United States District Court, N.D. Georgia, Atlanta Division

July 21, 2014

CAROLYN W. COLVIN, Acting Commissioner for Social Security, Defendant.[1]


JULIE E. CARNES, District Judge.

This case is before the Court on defendant Carolyn W. Colvin's objections [19] to the magistrate judge's Final Report and Recommendation ("R&R") [17]. The Court has reviewed the record and the arguments of the parties and, for the reasons set out below, concludes that the magistrate judge's R&R [17] should be REJECTED and the decision of the Commissioner should be AFFIRMED.


Plaintiff Carrie Regina Hicks is a fifty-three-year-old resident of Riverdale, Georgia. (Tr. [5] at 448.) A high school graduate who completed a six-month vocational training program, Hicks has worked as a cashier, stocker, front office cashier, and assistant customer service manager for various companies over the past fourteen years. ( Id. at 213, 215, 451-53.) In August of 2008, Hicks was fired from BrandsMart, her most recent place of employment, for "inflicting physical harm to another employee" after the two got into an altercation. ( Id. at 160, 242, 451, 454.) Hicks has not worked since being fired and claims that she is now incapable of doing so, based on the onset of her alleged disability on August 28, 2008. ( Id. at 448, 454.) Hicks claims that she is disabled because she has a major depressive disorder, anxiety, acid reflux, and fibroid tumors. ( Id. at 94.)

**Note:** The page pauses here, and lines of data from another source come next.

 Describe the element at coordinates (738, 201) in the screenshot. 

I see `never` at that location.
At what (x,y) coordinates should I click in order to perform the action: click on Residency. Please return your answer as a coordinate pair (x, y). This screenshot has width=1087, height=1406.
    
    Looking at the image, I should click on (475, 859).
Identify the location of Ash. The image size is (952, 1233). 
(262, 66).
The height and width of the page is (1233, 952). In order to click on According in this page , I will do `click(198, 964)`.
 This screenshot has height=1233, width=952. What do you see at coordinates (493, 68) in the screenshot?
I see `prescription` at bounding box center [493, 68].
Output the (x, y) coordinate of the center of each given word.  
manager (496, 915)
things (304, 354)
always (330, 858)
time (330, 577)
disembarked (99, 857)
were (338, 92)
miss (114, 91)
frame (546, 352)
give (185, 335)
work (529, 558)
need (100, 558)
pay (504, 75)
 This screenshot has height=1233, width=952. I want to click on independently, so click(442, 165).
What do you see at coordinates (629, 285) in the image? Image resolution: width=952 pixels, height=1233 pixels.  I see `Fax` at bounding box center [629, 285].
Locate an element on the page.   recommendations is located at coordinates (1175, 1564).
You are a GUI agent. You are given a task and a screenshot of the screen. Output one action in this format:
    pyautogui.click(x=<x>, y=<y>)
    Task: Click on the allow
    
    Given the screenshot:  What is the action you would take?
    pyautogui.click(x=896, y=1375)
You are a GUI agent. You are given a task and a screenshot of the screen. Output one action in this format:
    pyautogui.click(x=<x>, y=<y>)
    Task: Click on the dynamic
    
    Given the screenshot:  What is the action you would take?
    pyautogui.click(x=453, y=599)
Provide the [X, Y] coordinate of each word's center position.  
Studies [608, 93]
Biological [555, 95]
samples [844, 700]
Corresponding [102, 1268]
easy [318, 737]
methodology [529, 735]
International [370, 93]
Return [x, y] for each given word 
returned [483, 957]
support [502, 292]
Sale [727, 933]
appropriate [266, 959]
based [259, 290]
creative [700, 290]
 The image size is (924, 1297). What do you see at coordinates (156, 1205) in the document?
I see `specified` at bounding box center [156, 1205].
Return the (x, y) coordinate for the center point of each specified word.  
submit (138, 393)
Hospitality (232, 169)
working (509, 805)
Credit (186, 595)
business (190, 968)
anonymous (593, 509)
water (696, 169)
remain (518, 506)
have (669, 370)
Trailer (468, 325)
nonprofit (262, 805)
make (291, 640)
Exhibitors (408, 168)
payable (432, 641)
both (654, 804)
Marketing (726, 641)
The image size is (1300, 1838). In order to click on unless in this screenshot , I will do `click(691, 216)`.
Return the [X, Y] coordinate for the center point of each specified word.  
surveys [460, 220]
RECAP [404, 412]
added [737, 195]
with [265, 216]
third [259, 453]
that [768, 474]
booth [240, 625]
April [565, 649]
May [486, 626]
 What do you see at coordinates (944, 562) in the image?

On a normal day since her last employment, Hicks sleeps in late (or gets up early-the record is contradictory), ensures her thirteen-year-old daughter is dressed and ready for school, sits on her bed, says prayers, thinks about her life, and watches TV or sits on the balcony. (Tr. [5] at 307, 455.) Hicks generally directs her own daily routine, makes meals for herself, does occasional household chores, and manages her own finances. ( Id. at 307.) While on some days she has no energy or motivation and does not take care of her hygiene or change her clothes, Hicks does "brush[] her teeth and shower[] or bathe[] regularly." ( Id. )

Although Hicks claims that she first began experiencing depression in early adulthood, most pertinent to this case is her claimed recent bout of depression, for which she received outpatient treatment at the Clayton Center from April 24, 2009 until roughly November 15, 2010. ( See, e.g., id. at 204-06, 212-16.) At the Clayton Center, Hicks participated in group counseling every two to three weeks, talked to individual counselors from time-to-time, and occasionally saw Dr. Ramesh Amin-a board-certified psychiatrist and her treating physician for purposes of this action-"for medication." ( See, e.g., id. at 204-81, 456.) Hicks takes Trazodone and Zoloft for her depression, though not always as prescribed because of alleged side effects. (Tr. [5] at 156, 417.)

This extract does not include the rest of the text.